Solar, wind, and batteries have made up more than 90% of new energy built in recent years, and are the only resources that can be constructed rapidly enough to meet surging demand in the near term. Other energy resources have far slower development times, including fossil-gas power plants, which currently face manufacturing bottlenecks that will take years to resolve.

In addition to headwinds from Trump and the GOP-led Congress, which just eliminated federal tax credits for solar and wind, the main factor that threatens to hold back clean-energy development is a lack of space on the grid.

The U.S. lags in building the new high-voltage transmission lines that grid experts say are necessary to bring even more new solar, wind, and batteries online. These lines carry clean power from where it’s cheap to produce to where the most energy is consumed, like cities, and building more of them can reduce grid congestion, improve power system reliability, and lower electricity rates.

The Grain Belt Express has won approval from utility regulators in Kansas, Missouri, Illinois, and Indiana, and has received support from lawmakers and organizations representing farmers and large electricity consumers. But the project has also faced multiple challenges from landowners and farmers. Invenergy is currently contesting an Illinois court’s 2024 decision to overturn state regulatory approval for the project, made in response to a challenge from the Illinois Farm Bureau and landowner groups.

Missouri’s attorney general, a Republican, launched an investigation into the project earlier this month, accusing Invenergy of inflating economic benefits and overstating cost savings it would deliver. Invenergy contested the validity of that challenge in a letter to Energy Secretary Wright, saying that all relevant issues have already been decided by state courts and regulators.

It’s common for large-scale transmission projects, which traverse hundreds of miles across many different municipalities, counties, and states, to get bogged down in court battles.
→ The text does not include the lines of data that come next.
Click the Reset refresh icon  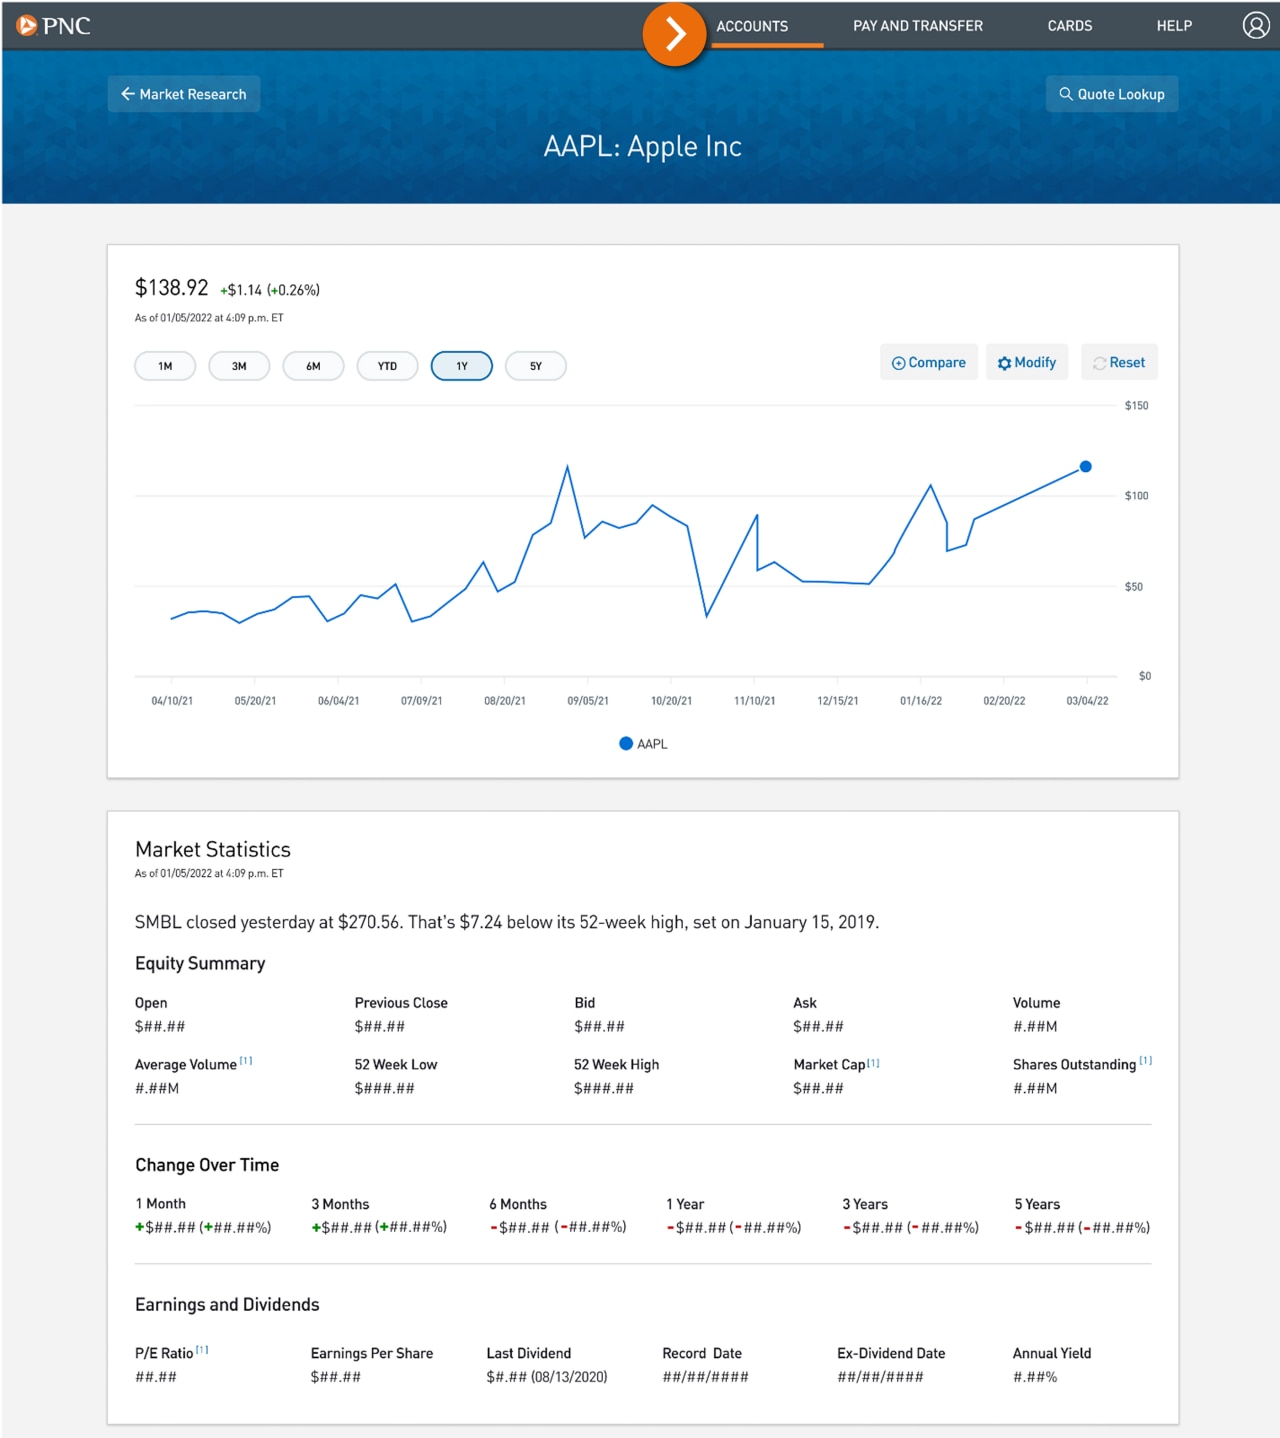pyautogui.click(x=1098, y=362)
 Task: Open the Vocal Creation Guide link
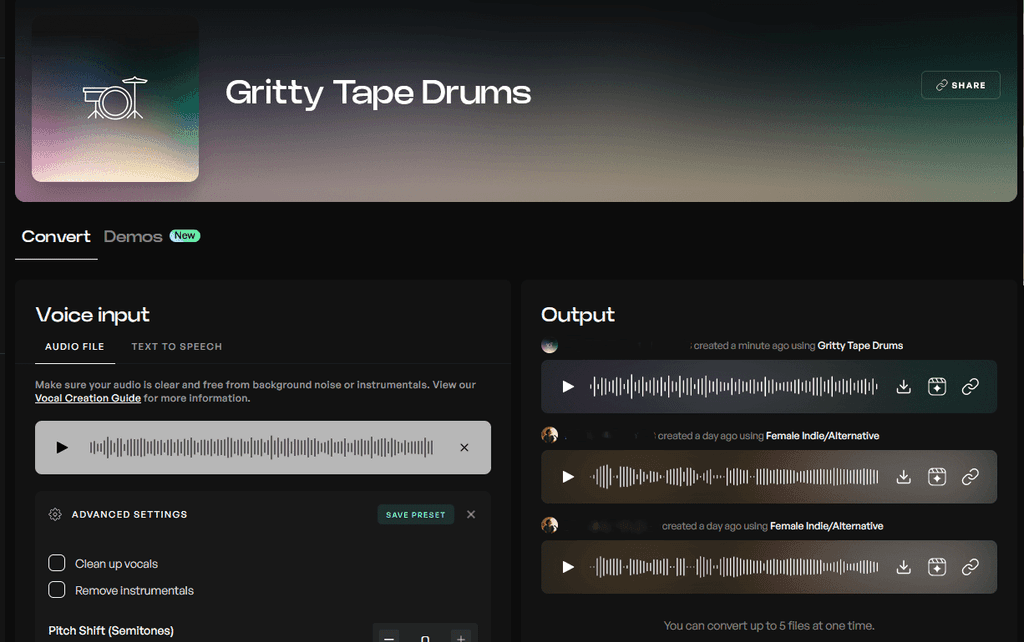coord(88,397)
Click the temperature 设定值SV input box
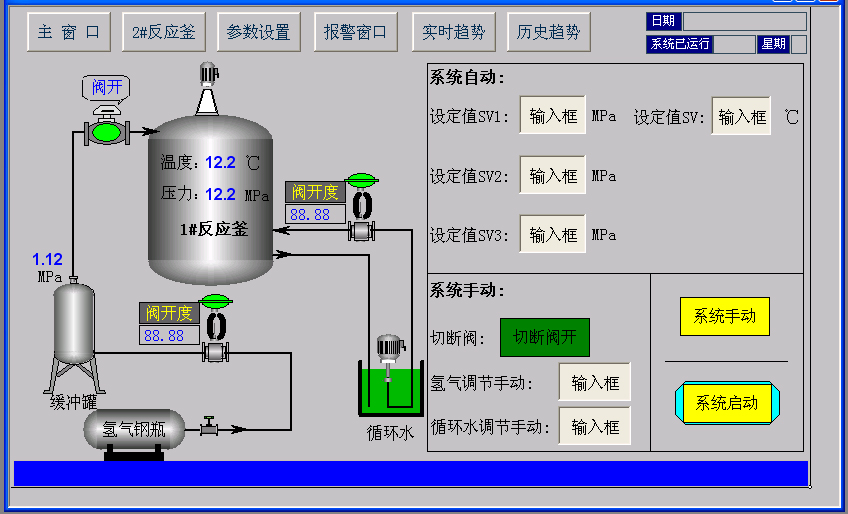The height and width of the screenshot is (514, 848). click(x=741, y=116)
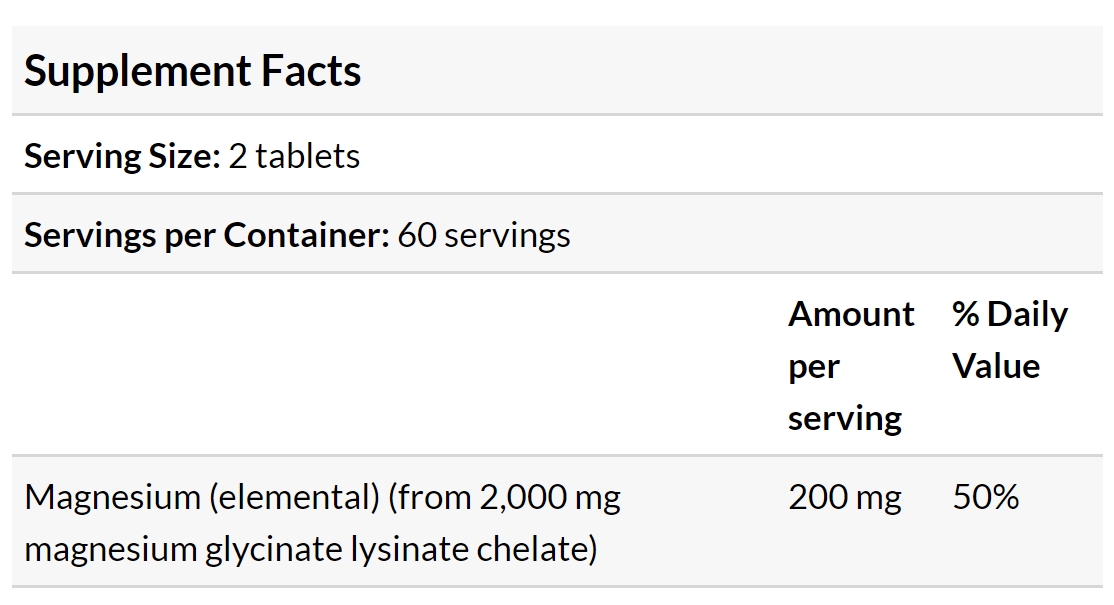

It’s a big reason why it takes so long to build new power lines in the U.S. But the Trump administration’s decision to cancel financing for the project is uncharted territory, and the impact is still unclear.

Should the project be delayed, it’d be a major setback for the U.S.’s already-sluggish transmission buildout.

The U.S. needs far more transmission to be built to lower energy costs and reduce the increasing threat of blackouts caused by extreme weather, according to reports from groups ranging from the Department of Energy and the North American Electric Reliability Corp. to the Massachusetts Institute of Technology and Princeton University.

Over the past decade, the number of miles of long-range, high-voltage transmission built across the country has fallen, even as utility transmission spending has risen. A report released this week by advocacy group Americans for a Clean Energy Grid and consultancy Grid Strategies found that only 322 miles of high-voltage transmission lines were completed last year, the third-lowest buildout of the past 15 years, and well below the nearly 4,000 miles built in 2013.

“The Grain Belt Express represents a critical opportunity to modernize the grid, lower electricity costs, and deliver reliable energy across multiple states,” Christina Hayes, executive director of Americans for a Clean Energy Grid, told Canary Media in a Wednesday email. ​“We encourage the administration to take a fresh look at the value this project brings to achieving its own goals for economic growth and energy dominance.”